**Your task**. Only one stretch of the listing below is wanted: the line with "[Show club menu] (578, 113)" and all lines after it. Reproduce that stretch exactly.

### Source information

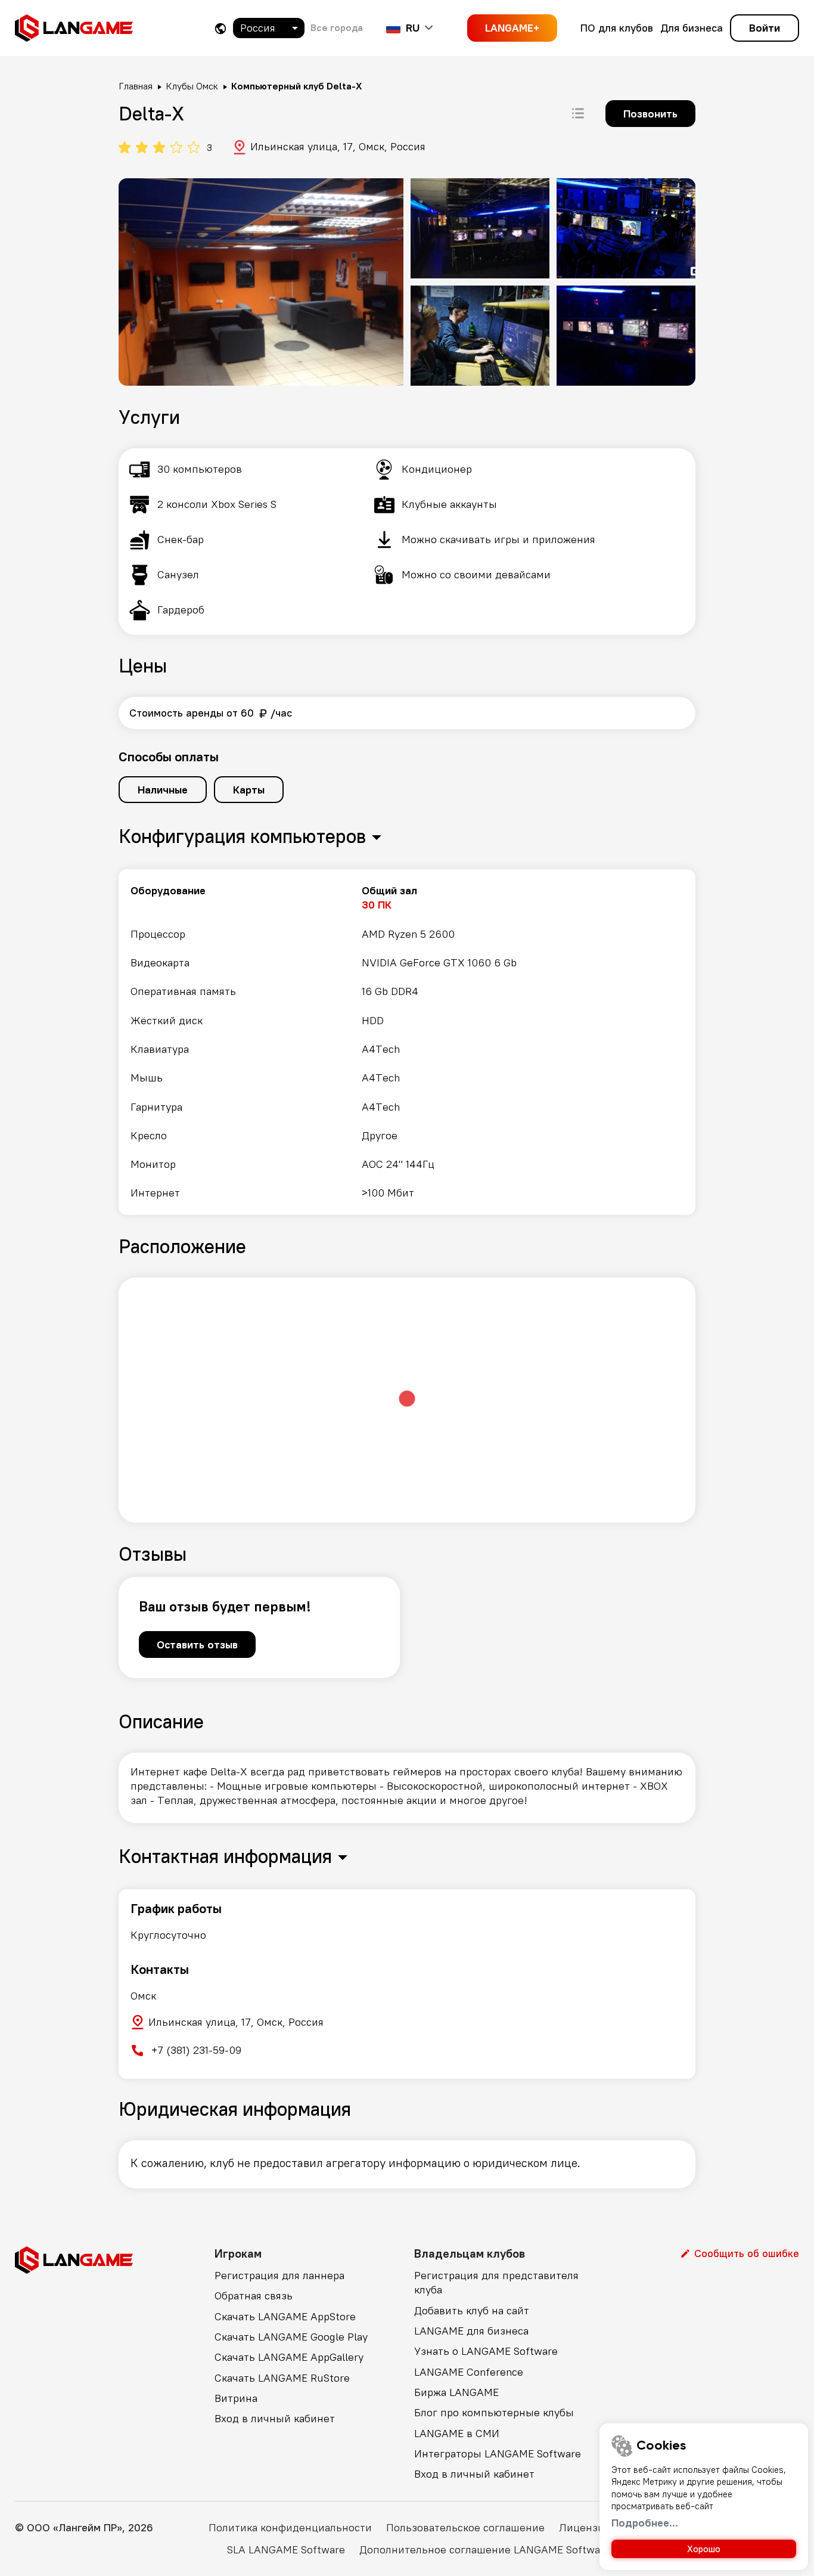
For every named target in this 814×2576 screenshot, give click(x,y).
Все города (336, 27)
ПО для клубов (616, 28)
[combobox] (269, 28)
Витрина (236, 2398)
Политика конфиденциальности (290, 2527)
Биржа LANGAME (456, 2392)
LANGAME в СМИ (456, 2433)
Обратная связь (254, 2295)
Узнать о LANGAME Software (486, 2351)
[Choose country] (220, 28)
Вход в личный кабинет (275, 2418)
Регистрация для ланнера (279, 2275)
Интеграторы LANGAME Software (497, 2453)
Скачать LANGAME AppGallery (289, 2357)
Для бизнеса (691, 28)
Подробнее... (644, 2522)
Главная (136, 86)
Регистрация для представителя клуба (496, 2282)
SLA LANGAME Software (286, 2549)
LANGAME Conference (468, 2372)
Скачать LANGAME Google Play (291, 2336)
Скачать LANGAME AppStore (285, 2316)
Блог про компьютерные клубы (494, 2412)
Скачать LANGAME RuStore (282, 2378)
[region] (407, 1042)
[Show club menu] (578, 113)
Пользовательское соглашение (465, 2527)
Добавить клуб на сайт (471, 2310)
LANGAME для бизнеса (471, 2331)
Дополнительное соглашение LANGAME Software (484, 2549)
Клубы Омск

######

**Problem solution**.
[Show club menu] (578, 113)
Пользовательское соглашение (465, 2527)
Добавить клуб на сайт (471, 2310)
LANGAME для бизнеса (471, 2331)
Дополнительное соглашение LANGAME Software (484, 2549)
Клубы Омск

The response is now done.